No, the King James "meek" undoubtedly is the wrong translation from the Greek, whose approximate word praeis refers to mildness, gentleness of spirit, humility.

Humility is more like it, actually.

Blessed are the humble. This means you and me, more or less. Let the roosters crow, the peacocks flaunt, the famous fly to their lamplights. The humble just get it done, no fuss, hold the applause.

Blessed are the ordinary, by definition the mediocre majority. Someone has to do it for the standouts to … stand out. We don't all get to be great. There has to be a background to stand out from.

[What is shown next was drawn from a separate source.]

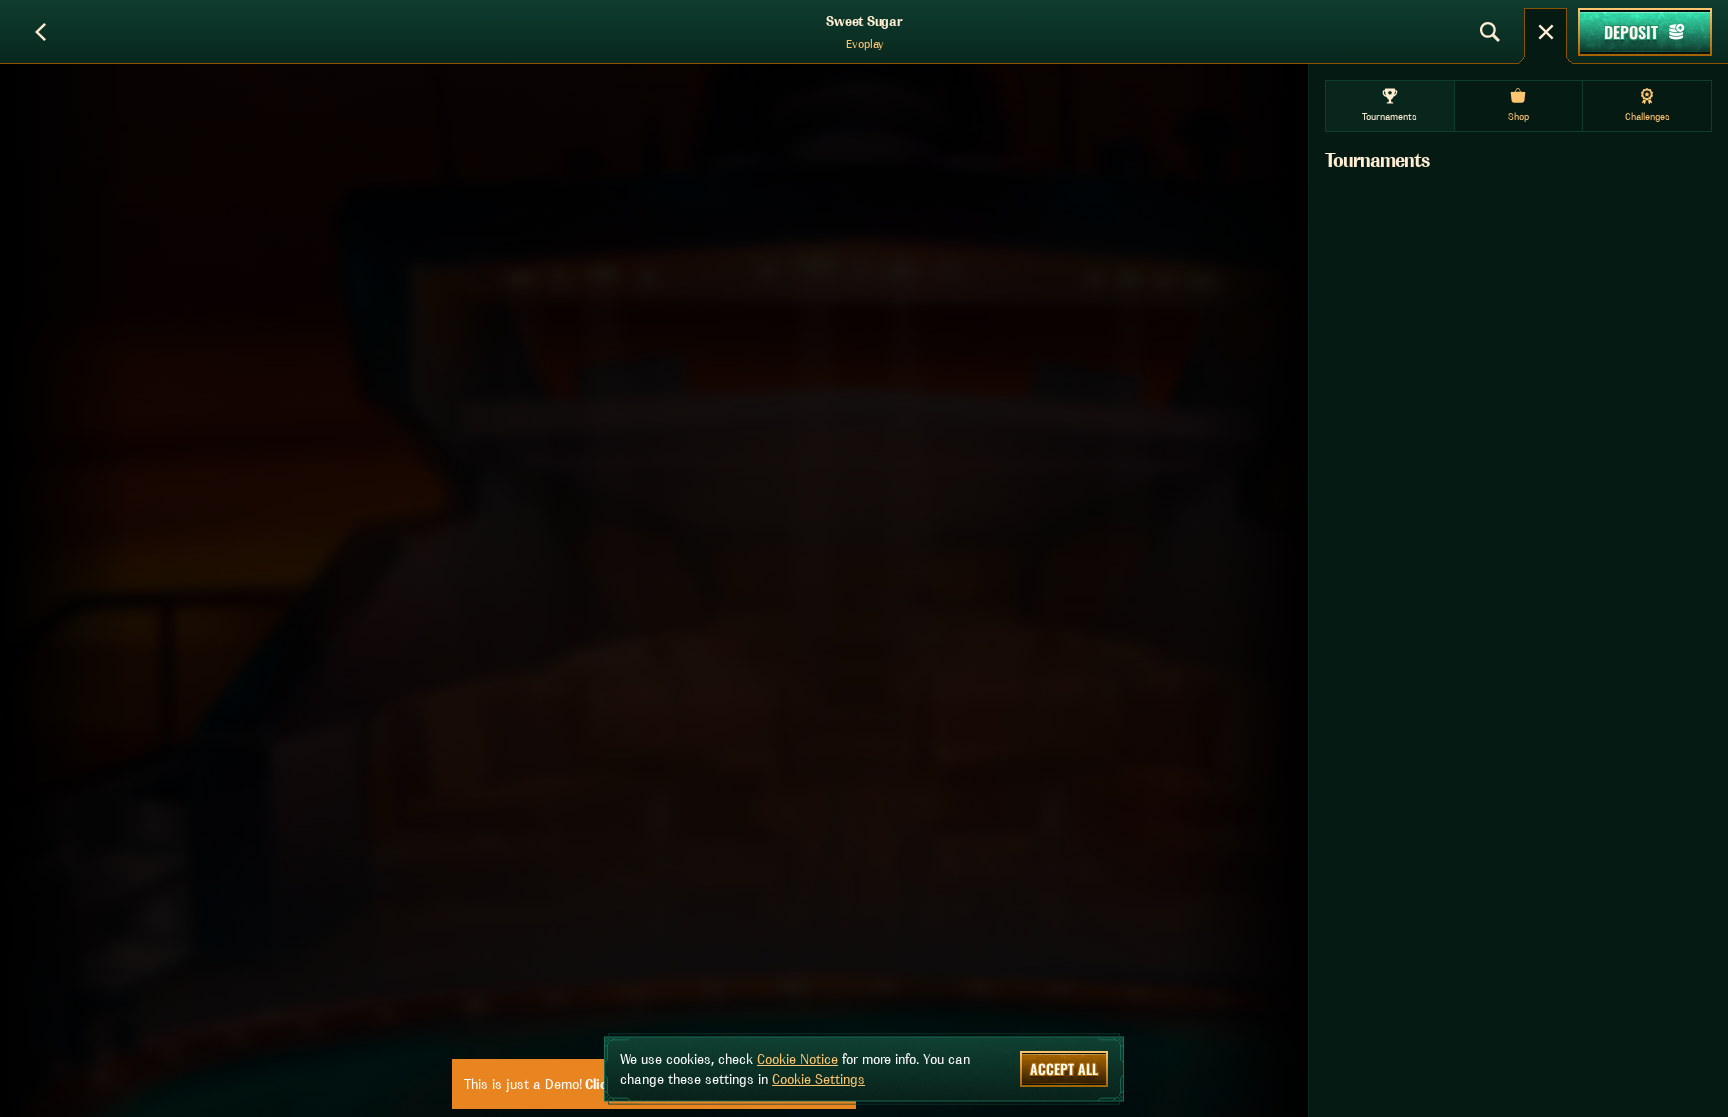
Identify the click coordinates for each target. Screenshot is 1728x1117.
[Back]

Blessed are those who lose the lottery every time, who don't get in to Harvard, don't make the varsity, sit first chair, win the lead part, captain the ship. Whose intellect, effort, passion, talent might be pretty good but not nearly good enough to reach historic greatness, or at least the prime time broadcast.

We the meek serve ourselves best through our work, our art, our contributions free of craving recognition, needing to be special, this curse of an affliction.

What, we need a standing ovation to do the right thing and feel good about ourselves. Really?

But apparently so many of us do. Why else the anguished quests for likes, followers, claps, clicks, comments, shares, votes, ratings, ribbons, audience, fame, even rank widespread horror at what we've just done?

This is not to suggest we duck our life's callings, which could well lead to glory. Not at all. Just that we focus, humbly, on the work itself rather than the reward, as dubious as it inspires such cheap drama next to the Lincoln Memorial, a testament to something else entirely.